Also, if you work any metals in your little shop...  metal dusts can cause health issues too.  You don't really NEED a 1 micron filter dust collection setup, but from what I can see, you haven't even got a shop vac which will at least filter down to around 20 micron...


----------



## Charlie_W (Oct 8, 2015)

Congrats on the set up! Lots of fun for sure.

Add a grinder/sharpening system to your tool line up. Most of your chisels will need sharpening right out of the box and will dull and need touching up to keep a super sharp edge. A dull tool will mean a frustrating experience and can be a hazard.

Good luck!


----------



## Rink (Oct 8, 2015)

great set-up.  Congrats, welcome, and bid your money farewell !!!


----------



## Sappheiros (Oct 8, 2015)

Rockytime said:


> You have just fallen into the money pit. You'll love swimming in it. Now the fun begins. Congratulations on a nice start.



I'm ready to buy the fancy blanks!  I just have to practice first so I don't waste my money.



Skie_M said:


> Get a shop vac or a proper dust collection system.



I've got a shop vac in there, it was just behind me when I took the picture.  Otherwise, I've got the mighty broom!



randyrls said:


> Avi;  I will add to what Skie said.  CA, aka cyanoacrylate, aka superglue we use for blanks and finishing can cause allergic reactions.  I would recommend a pair of goggles when turning and a filter mask when using CA.  Protect your eyes and lungs.



When I bought the miter saw, I also got the protective glasses and a good mask to wear.  The only thing missing is a little heater for when it really gets cold, but I have some time to go.


----------



## Swagopenturner (Oct 8, 2015)

Look at all the wall space he has to hang stuff on!  It's too neat and orderly looking, that probably will not last long!


----------



## Skie_M (Oct 8, 2015)

Sappheiros said:


> Rockytime said:
> 
> 
> > You have just fallen into the money pit. You'll love swimming in it. Now the fun begins. Congratulations on a nice start.
> ...



Use that shop vac ... it's the dust that gets thrown into the air from sanding that you really have to look out for.  Sometimes it's fine enough to just suspend in the air.  Do yourself a favor and turn the lights out after you work and shine a laser light in the air at face level and check what kind of dust you have in your shop ...

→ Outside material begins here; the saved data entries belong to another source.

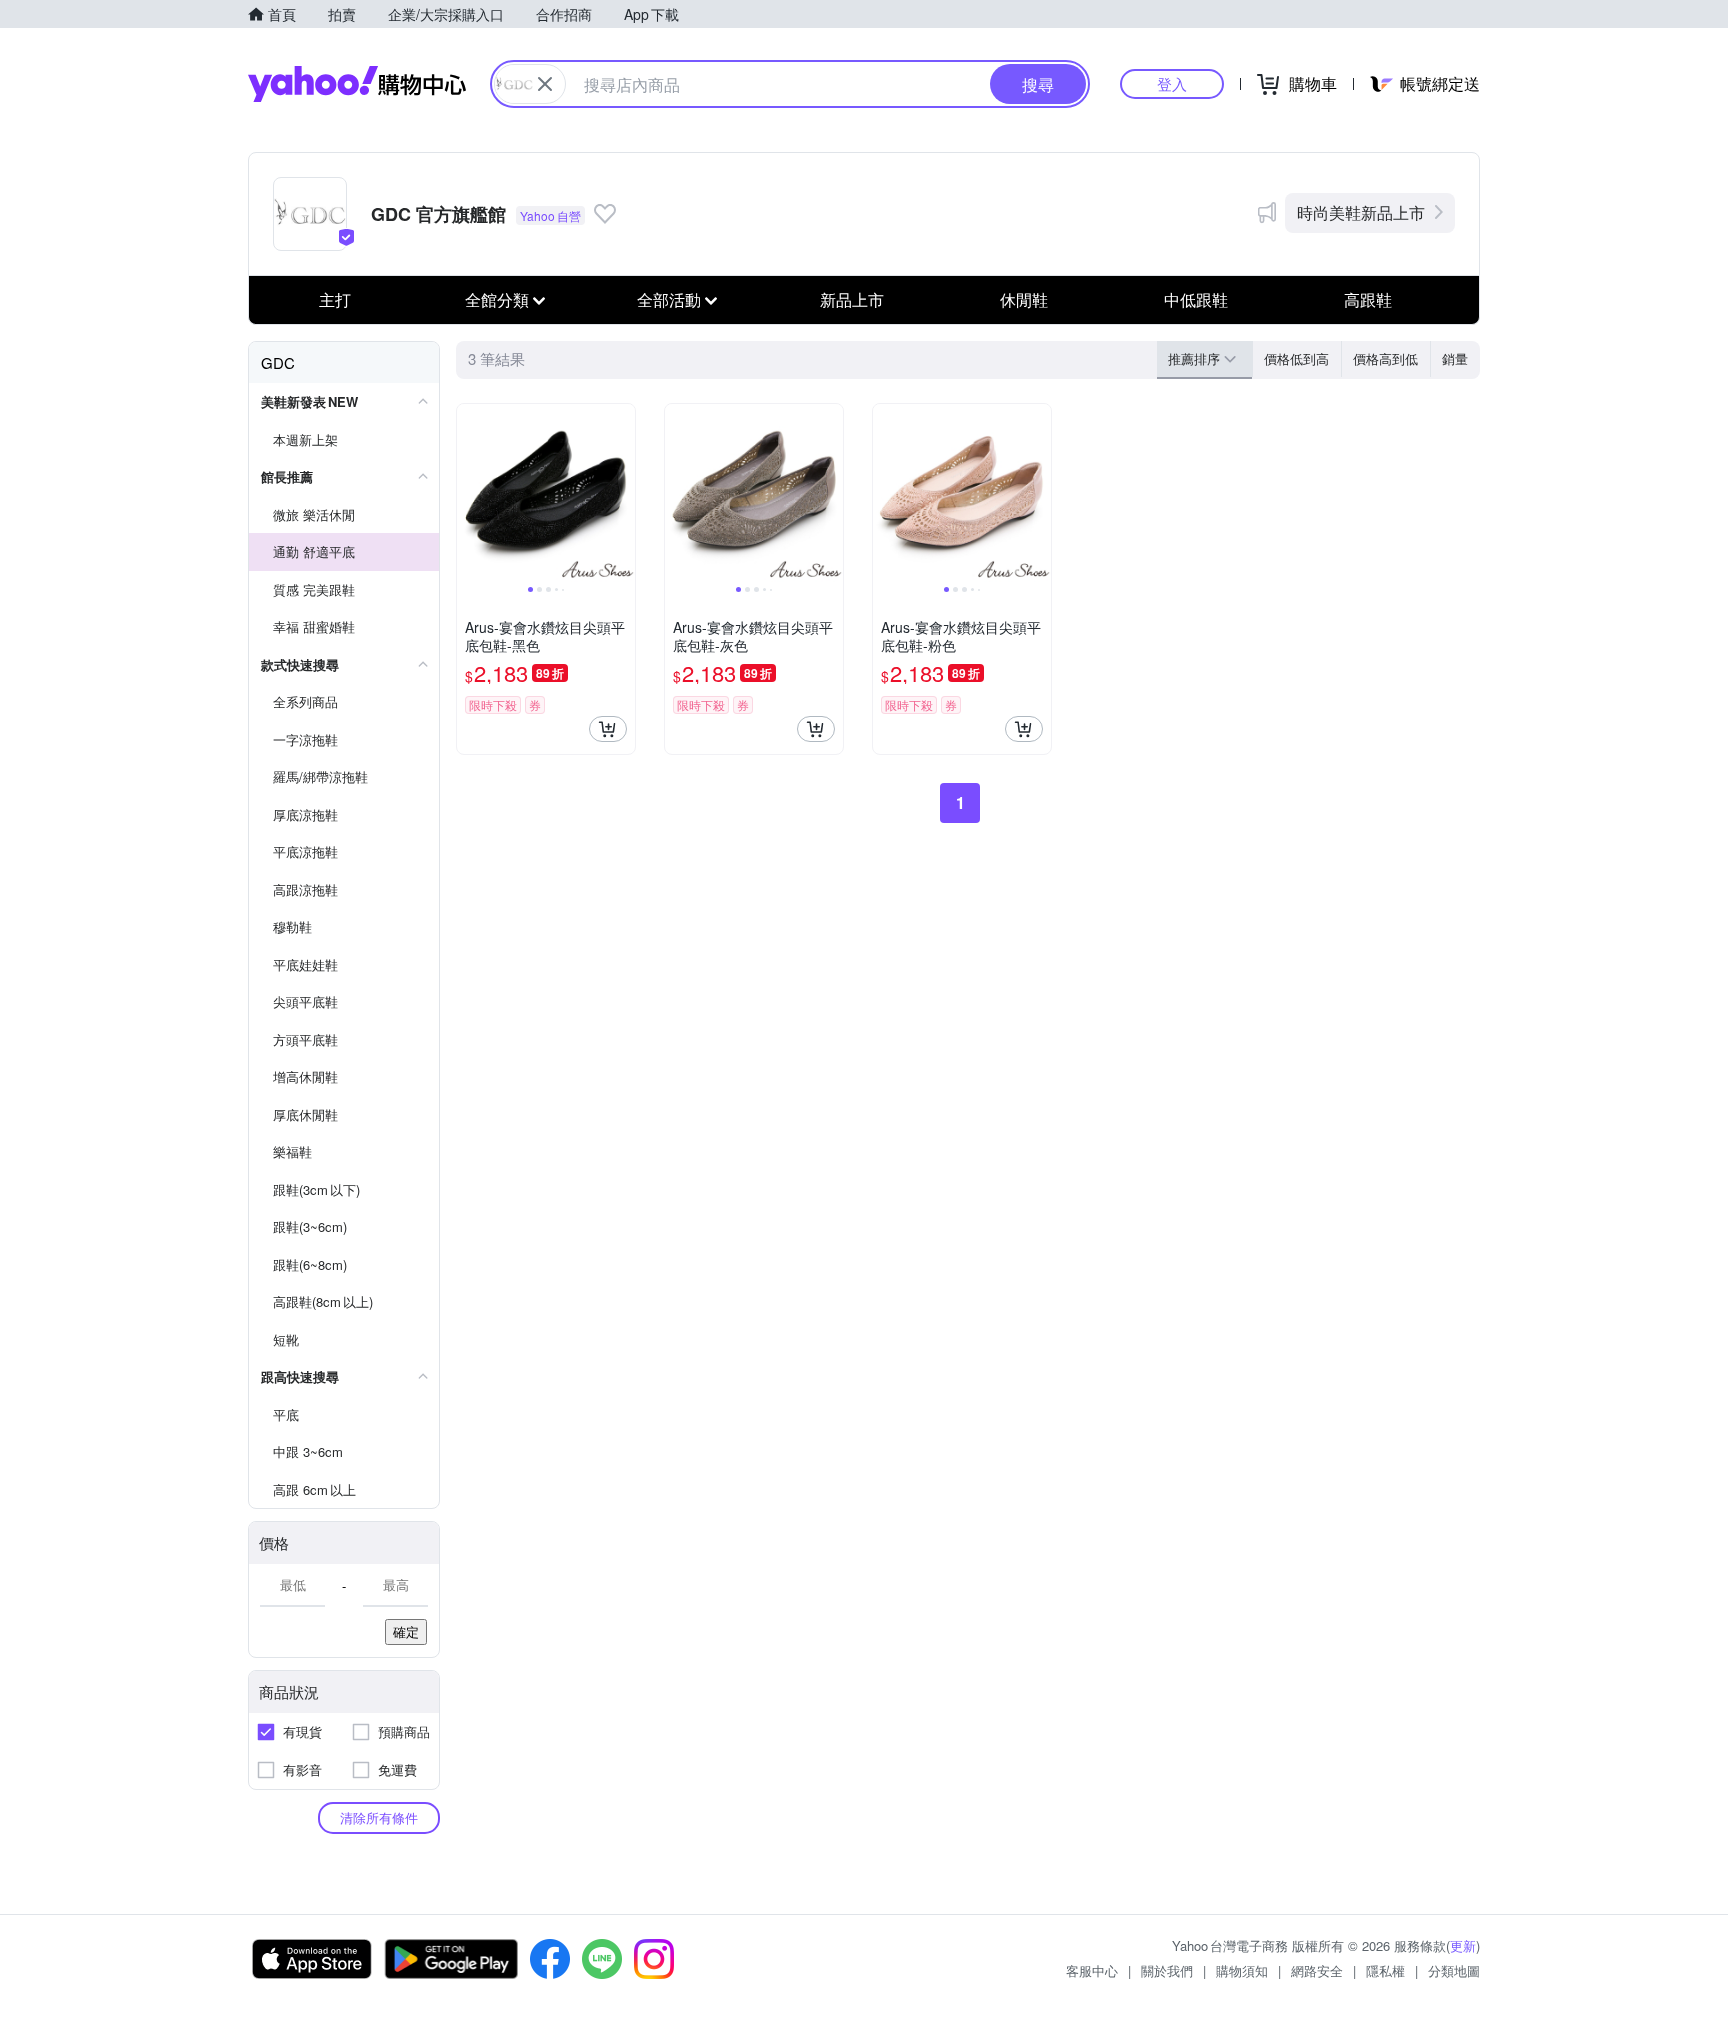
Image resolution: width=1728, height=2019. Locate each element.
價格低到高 (1296, 358)
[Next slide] (622, 493)
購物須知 (1242, 1970)
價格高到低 (1385, 358)
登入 (1172, 83)
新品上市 (852, 299)
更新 (1463, 1945)
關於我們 (1167, 1970)
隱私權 (1385, 1970)
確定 (406, 1631)
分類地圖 (1454, 1970)
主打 (335, 299)
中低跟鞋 (1196, 299)
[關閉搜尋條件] (545, 84)
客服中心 (1092, 1970)
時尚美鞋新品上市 (1361, 212)
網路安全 (1317, 1970)
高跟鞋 (1368, 299)
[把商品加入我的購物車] (608, 729)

You may also want to go ahead and invest in an air filtration system for airborne dust removal.  Simple systems are actually pretty easy to build .... box fan with a filter attached, replace filter once a month, leave it running and circulating air round your shop.


----------



## ChewTerr (Oct 8, 2015)

Looking great!  Be sure you keep the first pen you make with all your new tools!  While it's fun to give gifts, the first new pen will mean more to you than to anyone else!  Also, don't forget a radio for your shop.  Pens provably turn out better when turned to Led Zeppelin!


----------



## Drewboy22 (Oct 8, 2015)

ChewTerr said:


> Looking great!  Be sure you keep the first pen you make with all your new tools!  While it's fun to give gifts, the first new pen will mean more to you than to anyone else!  Also, don't forget a radio for your shop.  Pens provably turn out better when turned to Led Zeppelin!



LOL, I was thinking the same thing lastnight :biggrin::music:


----------



## Sappheiros (Oct 8, 2015)

ChewTerr said:


> Looking great!  Be sure you keep the first pen you make with all your new tools!  While it's fun to give gifts, the first new pen will mean more to you than to anyone else!  Also, don't forget a radio for your shop.  Pens provably turn out better when turned to Led Zeppelin!



I originally told my father that he would get my first pen, but I had him pick out his favorite blank instead and when I get the hang of it, he'll get that one!


----------



## WriteON (Oct 8, 2015)

Ditto on Safety. Protect your face, eyes, nose, mouth..... no loose clothing or jewelry. Have fun.


----------



## Skie_M (Oct 9, 2015)

And contrary to his online handle, even the naked turner turns wood while wearing clothing... but I probably did NOT have to give you that image.


----------



## 79spitfire (Oct 10, 2015)

Skie_M said:


> And contrary to his online handle, even the naked turner turns wood while wearing clothing... but I probably did NOT have to give you that image.



I think I'm scarred for life now...

That's a nice setup, It's making me think I need do some re-arranging of my shed.

Yes, dust collection may not be a big deal now, but after a few dozen pens, or a late night, dust collection will become a problem...


----------



## Skie_M (Oct 10, 2015)

I need to eventually start work BUILDING my shed.... but first I have to go downtown and check out the current building codes, possibly apply for a building permit, and then obtain the materials ...


Thankfully, I already have the tools I need (aside from making the proper jigs).  I'll be building one of the "portable sized" dust collection units from Harbor Freight (probably their 2HP model) into the wall of the shed for noise reduction.


And sorry for scarring you for life.


----------



## Sappheiros (Oct 10, 2015)

Well, the plan for me is to start small and work my way up.  Don't worry, I won't quit my day job!  I need the money to keep this spending up!


----------



## janet0 (Oct 12, 2015)

Looks like a good setup!


----------